What Is the Juvenile Justice Applied Leadership Network?
Leaders capable of achieving powerful, measurable and equitable results are essential to making a lasting difference for young people who face steep barriers to success. The Annie E. Casey Foundation’s Applied Leadership Network (ALN) aims to develop this potential in leaders and on behalf of youth — especially young Black and Latino men — who are involved or at risk of being involved with the legal system. The program’s fifth cycle kicks off in 2023.
The ALN experience is rooted in Results Count®, the Foundation’s approach to leadership development. Its participants, who are juvenile justice system leaders, community leaders and others, work together toward a shared result, which is: All youth involved in the justice system are treated equitably and thrive in their home, school and community.
Learning the Skills and Tools
During the 12 to 18-month program, ALN teammates learn and apply Results Count skills and tools — with the benefit of faculty and peer support — all while balancing the demands of their current positions.
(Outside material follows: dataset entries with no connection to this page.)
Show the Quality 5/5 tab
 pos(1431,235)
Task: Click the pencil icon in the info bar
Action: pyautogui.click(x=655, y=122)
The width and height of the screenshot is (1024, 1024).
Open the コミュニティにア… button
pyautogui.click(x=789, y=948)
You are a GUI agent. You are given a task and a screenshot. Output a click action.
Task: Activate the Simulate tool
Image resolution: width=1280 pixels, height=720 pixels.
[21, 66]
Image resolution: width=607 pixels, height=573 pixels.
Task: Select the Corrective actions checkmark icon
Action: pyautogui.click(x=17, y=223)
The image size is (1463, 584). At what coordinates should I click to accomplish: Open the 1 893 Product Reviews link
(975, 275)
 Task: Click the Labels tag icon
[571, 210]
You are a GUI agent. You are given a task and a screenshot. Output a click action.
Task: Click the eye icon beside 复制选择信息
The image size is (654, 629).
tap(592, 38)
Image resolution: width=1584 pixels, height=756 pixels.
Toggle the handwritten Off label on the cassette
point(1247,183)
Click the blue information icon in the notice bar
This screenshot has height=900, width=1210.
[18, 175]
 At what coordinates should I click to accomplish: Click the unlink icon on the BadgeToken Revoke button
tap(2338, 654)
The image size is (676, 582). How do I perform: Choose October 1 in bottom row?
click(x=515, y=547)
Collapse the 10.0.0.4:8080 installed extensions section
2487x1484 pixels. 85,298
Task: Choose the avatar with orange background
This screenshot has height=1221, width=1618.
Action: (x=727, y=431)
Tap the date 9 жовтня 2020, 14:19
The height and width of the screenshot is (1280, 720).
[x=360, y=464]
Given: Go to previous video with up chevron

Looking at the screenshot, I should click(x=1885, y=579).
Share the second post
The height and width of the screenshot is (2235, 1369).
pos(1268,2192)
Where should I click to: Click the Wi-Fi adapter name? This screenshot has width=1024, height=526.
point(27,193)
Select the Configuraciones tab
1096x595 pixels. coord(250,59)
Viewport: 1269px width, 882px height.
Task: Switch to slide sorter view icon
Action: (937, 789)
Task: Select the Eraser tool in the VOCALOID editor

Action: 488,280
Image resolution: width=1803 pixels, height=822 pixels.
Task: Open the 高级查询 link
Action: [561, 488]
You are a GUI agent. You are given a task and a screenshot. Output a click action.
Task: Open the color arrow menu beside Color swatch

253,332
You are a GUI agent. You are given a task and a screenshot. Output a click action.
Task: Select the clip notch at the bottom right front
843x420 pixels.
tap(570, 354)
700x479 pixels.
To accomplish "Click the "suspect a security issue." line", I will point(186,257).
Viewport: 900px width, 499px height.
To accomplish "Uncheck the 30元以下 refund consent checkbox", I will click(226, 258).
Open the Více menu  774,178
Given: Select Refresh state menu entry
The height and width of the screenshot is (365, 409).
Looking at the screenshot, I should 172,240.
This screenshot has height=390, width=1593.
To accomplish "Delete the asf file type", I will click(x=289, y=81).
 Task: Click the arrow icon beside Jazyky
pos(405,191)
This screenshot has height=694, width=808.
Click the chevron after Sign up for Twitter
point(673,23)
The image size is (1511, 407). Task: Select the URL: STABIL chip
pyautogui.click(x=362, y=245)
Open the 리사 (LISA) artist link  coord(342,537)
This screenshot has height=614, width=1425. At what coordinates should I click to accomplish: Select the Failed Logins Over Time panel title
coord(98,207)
Together, these 20 or so participants strengthen their ability to make data-driven decisions; collaborate, strategize effectively; understand systems; and lead through complexity and ambiguity. Each participant also learns how to identify and drive specific and meaningful change within their respective system and then partner with colleagues to devise, implement, refine and monitor a plan for realizing this change.
Over the program term, the class convenes for multi-day seminars, which are spaced out so that participants have an opportunity to integrate ALN learnings into their everyday work. “The heart of the curriculum lies in providing participants with the opportunity to apply the lessons here and now. “Our goal is not simply to create transformative leaders,” explains Barbara Squires, director of leadership development at the Foundation. “We want to achieve tangible results.”
ALN Alumni in Action
Since 2008, the program has produced four classes of ALN leaders spanning 53 alumni across 21 states. As ALN alumni, these leaders continue to draw on peer support to employ a results-driven framework in their home organizations.
“ALN leaders are utilizing skills gained from the Results Count experience to introduce and accelerate innovative juvenile justice policies and practices that promote possibility and potential of youth caught in the system,” says Gail D. Mumford, senior associate with the Foundation.
Using Results Count to Advance and Accelerate Results
New York, California and Louisiana are three areas where ALN alumni are making an impact and shaping efforts to prevent youth from entering the juvenile justice system. These examples, explored in greater detail, run below.
- In Santa Cruz County, California – Two ALN alumni (Fernando Giraldo, chief probation officer, and Valerie Thompson, assistant chief probation officer) practice results-driven leadership in their home probation agency. The county administrator took notice and enlisted the pair’s help to introduce Results Count at the county level. Accelerating the well-being of the county’s residents — particularly groups who face the greatest barriers to success, which includes young people at risk of juvenile justice system involvement — requires close collaboration among the County’s agencies and community-based organizations. “Working together in alignment toward the same goal and recognizing everyone has a contribution to make is critical for us to be successful,” Giraldo says.
- In Calcasieu Parish, Louisiana – Two ALN alumni serving in the Office of Juvenile Services (Anthony Celestine, director, and Joshua Campbell, assistant director) run a Multi-Agency Resource Center. This center co-locates community services and support so that young people and their families can quickly secure assistance in avoiding formal involvement in the juvenile justice system. “Josh and I have used our ALN experience to focus on the fact that youth and families need to thrive in their home, school and community and wanted to provide these services without needing formal entry into our juvenile justice system to obtain them,” Celestine explains. “Leadership requires vision and the tools to get things done for youth and families, and we are doing it.”
- In New York state – Two ALN alumni (John Johnson and Jim Czarniak) have implemented a statewide funding program that allows local jurisdictions to boost their investment in community-based alternatives to detention and court-ordered out-of-home placements. In Onondaga County, the Supervision Treatment Services for Juveniles Program shifted more than $500,000 from detention into community-led programs and services and youth well-being. “The leadership skills we learned in ALN provided real tools that supported alignment of our community and system partners,” says Jim Czarniak, former deputy commissioner of the Onondaga Department of Children and Family Services. Such alignment, Czarniak notes, was essential to the program’s success.
These examples are only part of ALN’s story. “We are seeing incredible work being done across the country by ALN alumni,” says Casey’s Mumford, “including work specifically focused on racial and ethnic equity and on community and youth engagement.